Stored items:
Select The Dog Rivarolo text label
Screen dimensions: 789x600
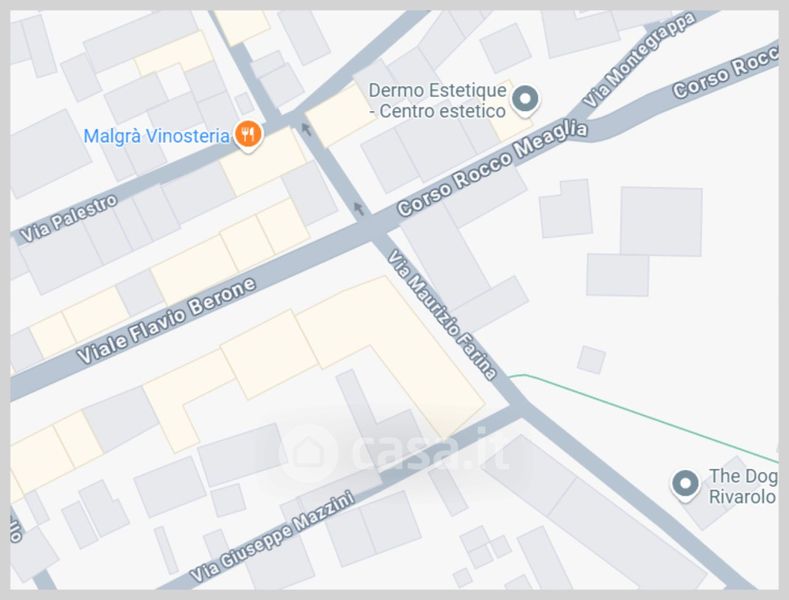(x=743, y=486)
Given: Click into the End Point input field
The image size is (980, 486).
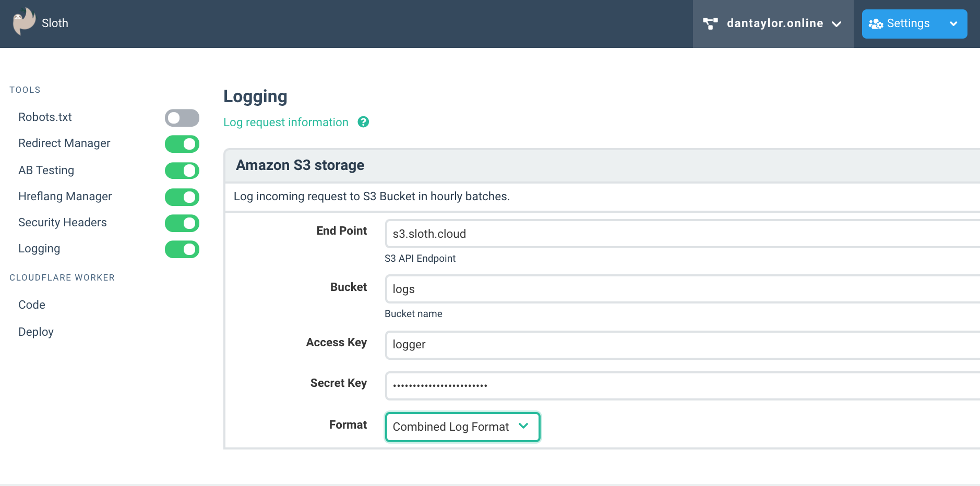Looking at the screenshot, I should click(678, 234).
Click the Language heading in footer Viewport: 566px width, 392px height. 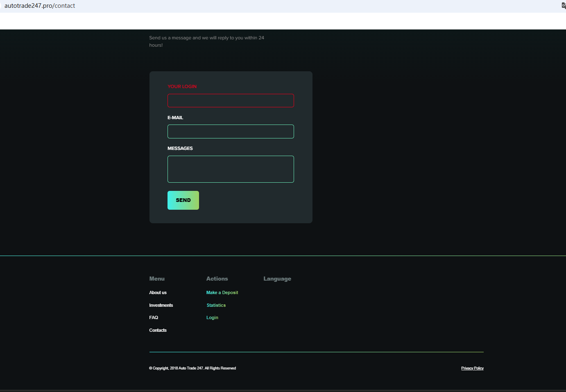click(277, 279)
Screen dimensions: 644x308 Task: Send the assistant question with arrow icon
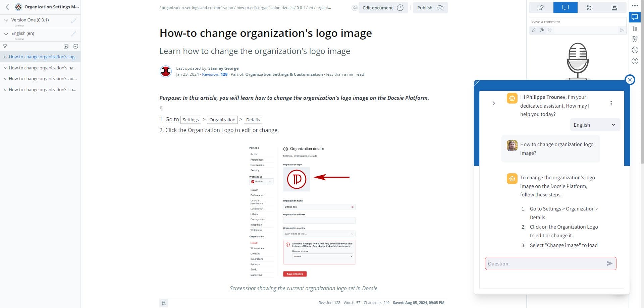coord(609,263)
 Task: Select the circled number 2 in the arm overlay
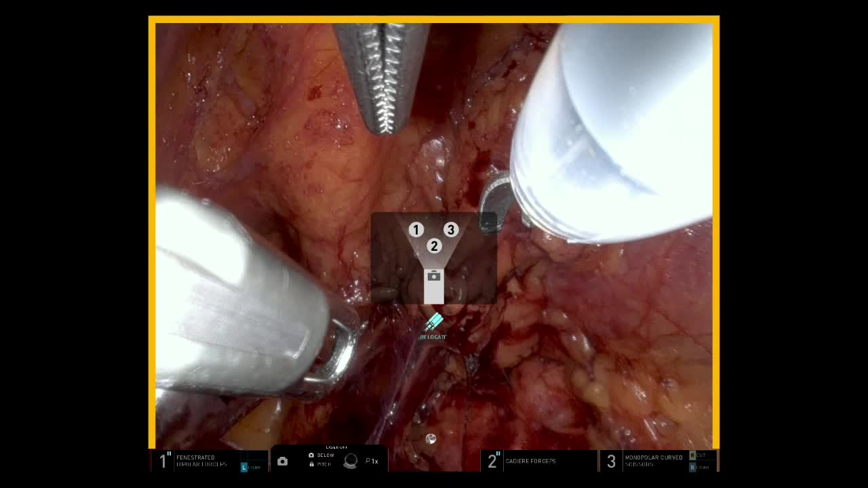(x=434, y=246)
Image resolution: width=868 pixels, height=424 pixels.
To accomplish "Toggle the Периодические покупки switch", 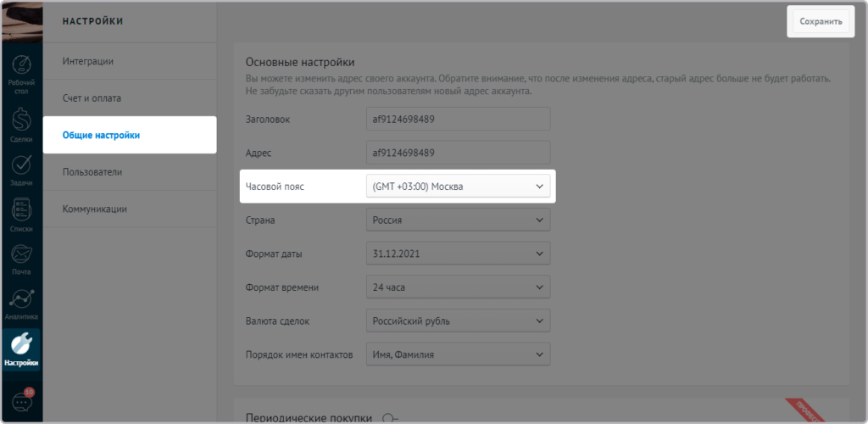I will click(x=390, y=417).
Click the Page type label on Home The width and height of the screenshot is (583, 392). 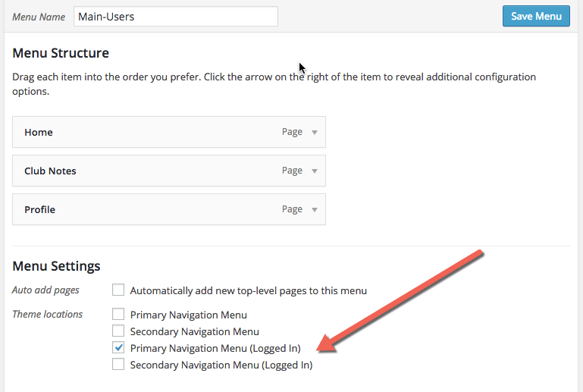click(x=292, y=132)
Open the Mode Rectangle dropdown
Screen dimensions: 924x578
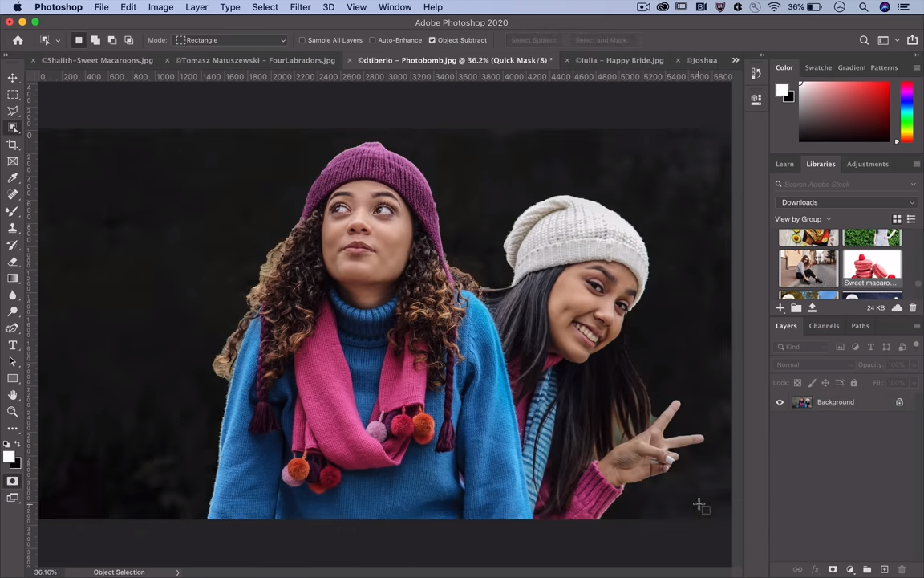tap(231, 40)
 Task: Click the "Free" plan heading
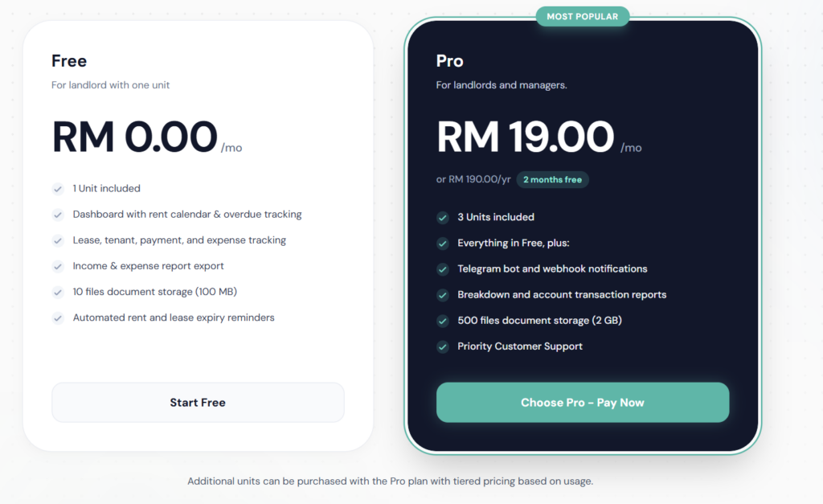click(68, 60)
---
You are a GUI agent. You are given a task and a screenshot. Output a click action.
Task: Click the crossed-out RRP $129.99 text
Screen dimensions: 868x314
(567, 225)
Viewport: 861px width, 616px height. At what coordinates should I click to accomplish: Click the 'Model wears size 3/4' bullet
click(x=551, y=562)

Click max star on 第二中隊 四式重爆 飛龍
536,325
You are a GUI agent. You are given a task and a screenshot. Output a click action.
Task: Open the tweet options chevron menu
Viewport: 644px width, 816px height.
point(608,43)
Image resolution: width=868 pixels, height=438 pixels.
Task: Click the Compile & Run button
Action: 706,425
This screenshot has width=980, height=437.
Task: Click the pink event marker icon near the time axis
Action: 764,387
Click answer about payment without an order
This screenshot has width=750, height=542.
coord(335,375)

→ **WHAT IS NEEDED**: Your reply must be one number, namely the count of lines above that hold the string "text".

→ **TASK SOLUTION**: 2